La Agencia Española de Medicamentos y Productos Sanitarios (AEMPS) ha recibido comunicación de las autoridades sanitarias de Alemania sobre la detección de un certificado de marcado CE falsificado relacionado con tres pruebas de autodiagnóstico del fabricante Hubei MEIBAO Biotechnology Co., Ltd.
El certificado falsificado, con número 0123/V1 084924 0004 Rev. 02, aparece emitido por el organismo notificado alemán TÜV SÜD Product Service GmbH Zertifizierung Medizinprodukte (ID 0123), pero presenta manipulación tanto en la revisión como en la fecha de validez, según confirmación del propio organismo notificado.
Productos afectados
Los productos señalados son:
- Human Chorionic Gonadotropin Colloidal Gold Test
- Human Luteinizing Hormone Colloidal Gold Test
- Fecal Occult Blood Colloidal Gold Test
Actualmente se desconoce si se han distribuido productos con el certificado falsificado en España.
Productos con certificado original y válidos
Existen productos conformes en el Registro de Comunicaciones de Comercialización de Productos Sanitarios (CCPS), con el certificado original válido, emitido por el mismo organismo notificado:
| Producto | Empresa comunicante | Certificado |
|---|---|---|
| Test rápido de embarazo (HCG pregnancy test) Zerene Fertility | Surgicalmed S.L. | V1 084924 0002 Rev. 01 |
| Test rápido de ovulación Zerene Fertility | Surgicalmed S.L. | V1 084924 0002 Rev. 01 |
| Test de embarazo Conceptor | Tecofarma S.L. | V1 084924 0002 Rev. 01 |
El certificado original fue emitido el 30 de noviembre de 2018 y caducó el 10 de octubre de 2023. Aunque el certificado haya caducado, los productos incluidos pueden seguir comercializándose temporalmente en Europa bajo los periodos transitorios del artículo 110 del Reglamento (UE) 2017/746.
En cambio, el certificado falsificado V1 084924 0004 Rev. 02, con validez del 30 de noviembre de 2018 al 10 de octubre de 2025, no es válido y no puede garantizar el cumplimiento de los productos con los requisitos legales aplicables.
Recomendaciones para pacientes
- Compruebe si dispone de alguno de los productos afectados.
- En caso afirmativo, deje de usarlo y consulte con su oficina de farmacia.
Recomendaciones para oficinas de farmacia
- Verifique si dispone de los productos afectados y revise las fechas de caducidad y revisión del certificado.
- Si el certificado corresponde al falsificado, no venda los productos y contacte con su distribuidor.
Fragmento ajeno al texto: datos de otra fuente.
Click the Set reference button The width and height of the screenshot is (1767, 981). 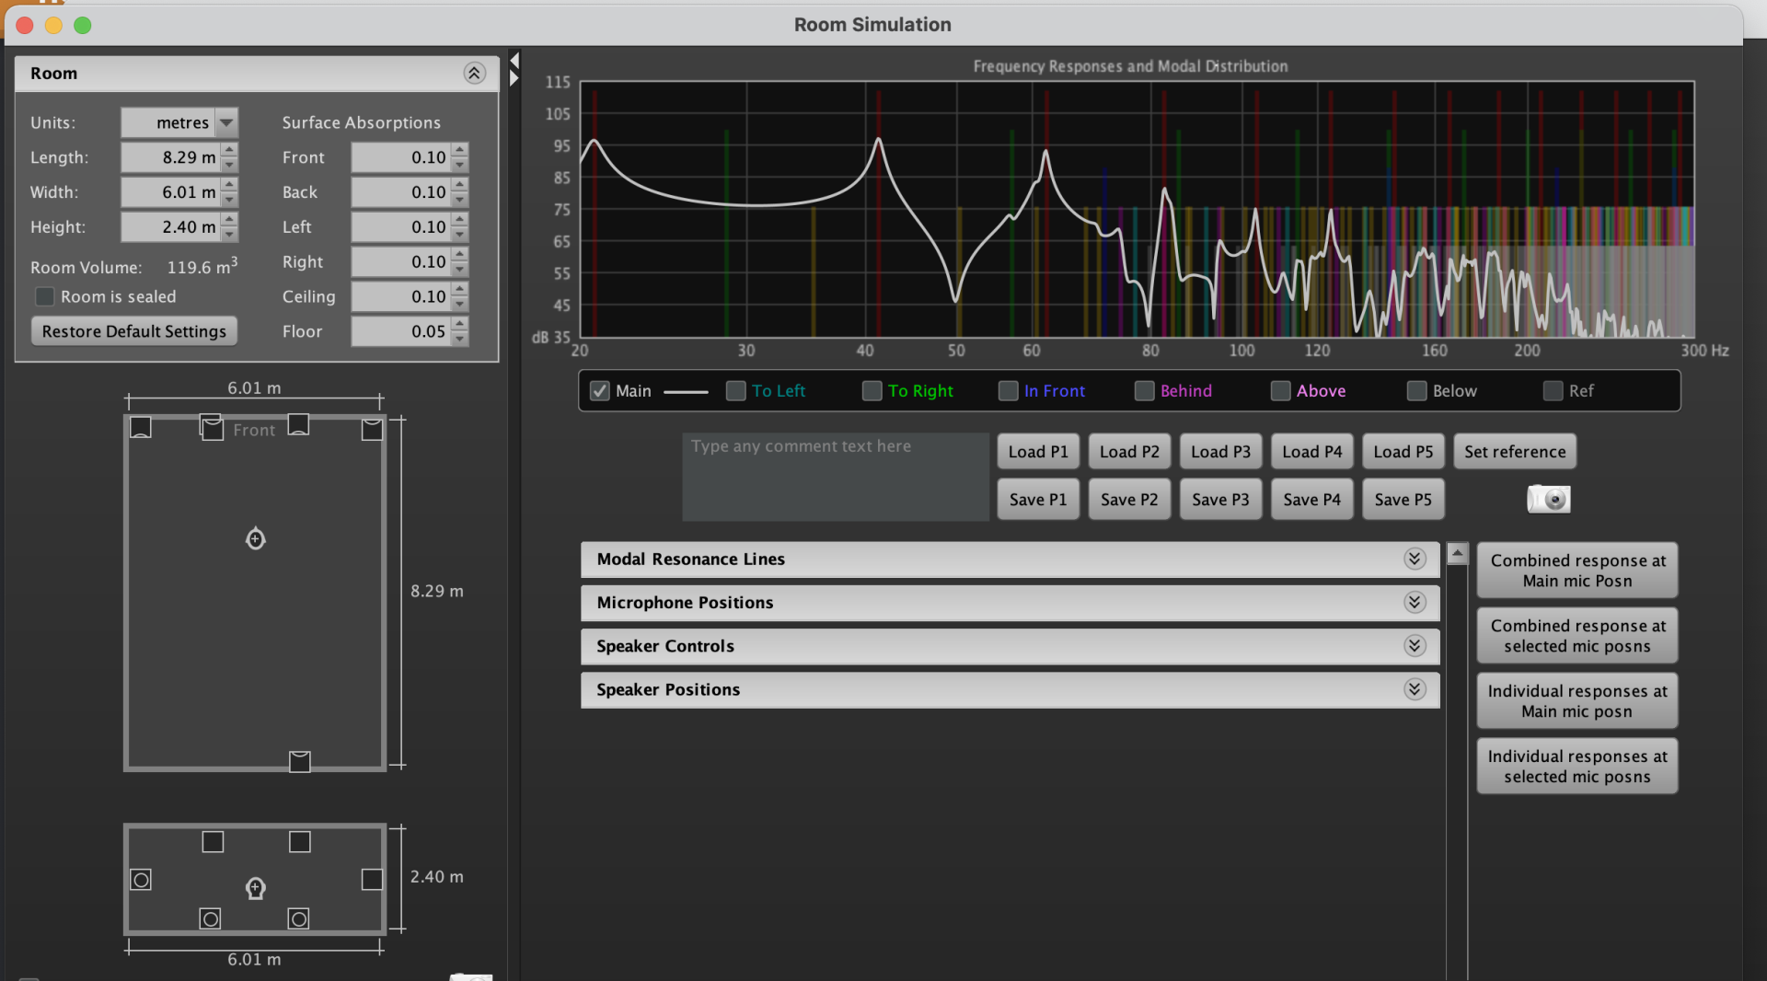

- Si no dispone del certificado CE, solicítelo a su distribuidor.
- Reporte cualquier incidente relacionado con el uso de estos productos a través del portal NotificaPS.
Recomendaciones para distribuidores
- Compruebe los productos y las fechas/números de revisión del certificado.
- No comercialice productos con certificado falsificado y contacte con su proveedor para confirmar la conformidad.
- Notifique cualquier incidente relacionado con el uso de los productos mediante NotificaPS.